# Intro

This notebook pulls the latest comments on Facebook relating to a page that you manage, and updates a running list in Google Sheets.

Note that this script only pulls the latest records, so suggest running e.g. once a day/week. Next step would be to extend so Facebook/Google Sheets authentication is automated.

# Code

To run all: Runtime/Cell > Run all

Note that you will need to create a new access token from https://developers.facebook.com/tools/explorer, and paste in to step 1, as well as the Facebook page id/name and Google Sheets name/worksheet.

In [None]:
!pip install facebook-sdk
!pip install vaderSentiment

In [None]:
import pandas as pd
import facebook
from vaderSentiment.vaderSentiment import SentimentIntensityAnalyzer

In [None]:
# Step 1 - Get Facebook posts
PAGE_ID = "YOUR_PAGE_ID"
PAGE_NAME = "YOUR_PAGE_NAME"
TOKEN = "YOUR_TOKEN"

graph = facebook.GraphAPI(access_token=TOKEN, version="3.0")
posts = graph.get_object(id=PAGE_ID, fields="posts")

post_ids = []
for post in posts['posts']['data']:
    post_ids.append(post['id'])

In [None]:
# Step 2 - Load comments into data frame, add sentiment.

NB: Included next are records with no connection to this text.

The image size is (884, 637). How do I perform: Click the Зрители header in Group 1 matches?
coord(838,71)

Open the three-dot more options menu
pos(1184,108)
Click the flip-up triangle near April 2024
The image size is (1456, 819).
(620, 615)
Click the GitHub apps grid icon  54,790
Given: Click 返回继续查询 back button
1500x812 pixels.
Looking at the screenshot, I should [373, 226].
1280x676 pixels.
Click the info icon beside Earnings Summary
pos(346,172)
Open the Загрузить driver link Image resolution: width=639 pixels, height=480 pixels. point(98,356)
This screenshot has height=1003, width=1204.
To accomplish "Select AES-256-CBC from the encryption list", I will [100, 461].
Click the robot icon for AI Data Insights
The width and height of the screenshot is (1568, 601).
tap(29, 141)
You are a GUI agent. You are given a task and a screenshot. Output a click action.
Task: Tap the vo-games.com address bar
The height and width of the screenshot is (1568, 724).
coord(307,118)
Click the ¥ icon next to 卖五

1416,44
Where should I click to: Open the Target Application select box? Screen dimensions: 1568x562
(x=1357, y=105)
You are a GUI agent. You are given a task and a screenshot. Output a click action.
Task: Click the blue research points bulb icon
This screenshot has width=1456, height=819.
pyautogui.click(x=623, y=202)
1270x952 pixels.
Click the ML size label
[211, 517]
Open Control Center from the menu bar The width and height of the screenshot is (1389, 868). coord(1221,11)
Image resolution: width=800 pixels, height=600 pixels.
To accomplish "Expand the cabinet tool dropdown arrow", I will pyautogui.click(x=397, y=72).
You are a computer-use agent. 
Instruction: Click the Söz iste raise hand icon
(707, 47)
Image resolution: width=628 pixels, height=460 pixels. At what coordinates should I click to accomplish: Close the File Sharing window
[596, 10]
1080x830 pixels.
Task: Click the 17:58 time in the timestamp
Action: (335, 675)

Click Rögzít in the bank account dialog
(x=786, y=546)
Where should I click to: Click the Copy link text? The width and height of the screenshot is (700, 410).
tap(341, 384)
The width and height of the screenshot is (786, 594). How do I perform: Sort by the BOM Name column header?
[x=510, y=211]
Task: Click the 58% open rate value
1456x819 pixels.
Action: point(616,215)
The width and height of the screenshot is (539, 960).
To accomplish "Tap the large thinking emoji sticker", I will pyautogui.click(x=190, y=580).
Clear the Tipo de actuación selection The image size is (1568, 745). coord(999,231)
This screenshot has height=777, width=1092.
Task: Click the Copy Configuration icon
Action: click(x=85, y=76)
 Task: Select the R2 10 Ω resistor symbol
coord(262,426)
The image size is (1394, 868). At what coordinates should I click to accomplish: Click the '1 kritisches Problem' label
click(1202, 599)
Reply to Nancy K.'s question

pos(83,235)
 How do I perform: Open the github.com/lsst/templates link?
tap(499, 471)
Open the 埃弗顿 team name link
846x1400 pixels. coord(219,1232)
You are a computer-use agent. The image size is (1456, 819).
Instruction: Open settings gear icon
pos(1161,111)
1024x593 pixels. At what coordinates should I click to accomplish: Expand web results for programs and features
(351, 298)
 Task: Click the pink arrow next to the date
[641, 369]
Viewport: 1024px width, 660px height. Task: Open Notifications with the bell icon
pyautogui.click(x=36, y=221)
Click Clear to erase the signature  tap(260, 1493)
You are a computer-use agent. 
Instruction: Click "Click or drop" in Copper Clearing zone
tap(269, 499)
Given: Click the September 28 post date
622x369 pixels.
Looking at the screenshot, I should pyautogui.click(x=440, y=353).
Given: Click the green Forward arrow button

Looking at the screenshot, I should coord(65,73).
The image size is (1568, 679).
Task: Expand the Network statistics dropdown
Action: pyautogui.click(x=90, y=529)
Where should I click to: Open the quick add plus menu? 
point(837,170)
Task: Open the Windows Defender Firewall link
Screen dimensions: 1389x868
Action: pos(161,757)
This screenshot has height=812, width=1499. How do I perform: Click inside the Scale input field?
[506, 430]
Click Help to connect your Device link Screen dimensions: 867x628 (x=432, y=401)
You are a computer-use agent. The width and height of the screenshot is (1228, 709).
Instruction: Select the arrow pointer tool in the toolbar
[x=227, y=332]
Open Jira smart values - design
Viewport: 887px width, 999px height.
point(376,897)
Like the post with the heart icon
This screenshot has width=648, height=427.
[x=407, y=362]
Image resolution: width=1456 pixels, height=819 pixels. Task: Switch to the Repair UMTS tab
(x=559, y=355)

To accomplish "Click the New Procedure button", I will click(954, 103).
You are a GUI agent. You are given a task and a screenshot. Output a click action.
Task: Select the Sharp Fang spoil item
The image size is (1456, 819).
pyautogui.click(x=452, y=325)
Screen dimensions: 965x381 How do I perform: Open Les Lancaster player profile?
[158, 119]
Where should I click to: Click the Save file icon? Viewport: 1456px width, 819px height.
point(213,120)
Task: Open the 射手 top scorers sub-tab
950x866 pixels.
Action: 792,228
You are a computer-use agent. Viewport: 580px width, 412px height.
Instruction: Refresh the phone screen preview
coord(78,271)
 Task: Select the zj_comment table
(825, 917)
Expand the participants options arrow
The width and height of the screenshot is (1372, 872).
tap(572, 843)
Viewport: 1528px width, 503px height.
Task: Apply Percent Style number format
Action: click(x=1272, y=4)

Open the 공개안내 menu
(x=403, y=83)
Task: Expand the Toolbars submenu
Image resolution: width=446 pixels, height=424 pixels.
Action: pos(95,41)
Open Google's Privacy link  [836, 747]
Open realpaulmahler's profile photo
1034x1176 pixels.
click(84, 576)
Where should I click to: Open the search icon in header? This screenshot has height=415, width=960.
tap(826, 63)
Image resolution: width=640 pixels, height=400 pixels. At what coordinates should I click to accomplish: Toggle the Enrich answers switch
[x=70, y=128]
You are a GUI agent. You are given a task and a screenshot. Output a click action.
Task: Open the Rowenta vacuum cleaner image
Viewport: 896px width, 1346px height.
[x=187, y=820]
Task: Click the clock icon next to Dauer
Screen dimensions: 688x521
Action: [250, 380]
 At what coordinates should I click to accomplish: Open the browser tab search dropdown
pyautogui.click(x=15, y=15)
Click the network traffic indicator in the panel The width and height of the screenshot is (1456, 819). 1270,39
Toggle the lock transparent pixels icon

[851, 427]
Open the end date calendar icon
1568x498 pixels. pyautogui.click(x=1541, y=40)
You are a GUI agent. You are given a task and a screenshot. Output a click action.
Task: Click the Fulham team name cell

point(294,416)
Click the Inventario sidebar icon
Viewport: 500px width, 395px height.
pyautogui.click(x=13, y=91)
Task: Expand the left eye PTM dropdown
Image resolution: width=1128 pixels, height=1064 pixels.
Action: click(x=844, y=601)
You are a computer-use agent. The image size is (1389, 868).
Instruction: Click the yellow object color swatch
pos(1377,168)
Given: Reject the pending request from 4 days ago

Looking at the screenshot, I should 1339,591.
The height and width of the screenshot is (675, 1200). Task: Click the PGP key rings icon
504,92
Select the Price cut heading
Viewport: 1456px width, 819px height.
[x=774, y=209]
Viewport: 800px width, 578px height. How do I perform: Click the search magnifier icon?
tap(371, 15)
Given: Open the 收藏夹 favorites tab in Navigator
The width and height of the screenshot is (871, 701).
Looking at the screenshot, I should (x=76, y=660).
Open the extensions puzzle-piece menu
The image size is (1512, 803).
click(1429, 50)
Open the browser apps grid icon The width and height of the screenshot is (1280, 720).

Exclude comments from page owner
comments_df = pd.DataFrame(columns=["post_id","comment_id","created_time","sentiment","message","date"])
analyser = SentimentIntensityAnalyzer()

def get_comments(object_id):
    comments = graph.get_object(id=object_id, fields="comments{created_time,id,message,from}")

    if 'comments' in comments:  
        for comment in comments['comments']['data']:
            # Add comment if not a duplicate for same day and not posted by page owner
            date = comment['created_time'].split('T')[0]
            if not ((comments_df['date'] == date) & (comments_df['message'] == comment['message'])).any() and comment['message'] != "" and ('from' not in comment or comment['from']['name'] != PAGE_NAME):
                sentiment = analyser.polarity_scores(comment['message'])['compound']
                comments_df.loc[len(comments_df)] = [post_id,comment['id'],comment['created_time'],sentiment,comment['message'],date]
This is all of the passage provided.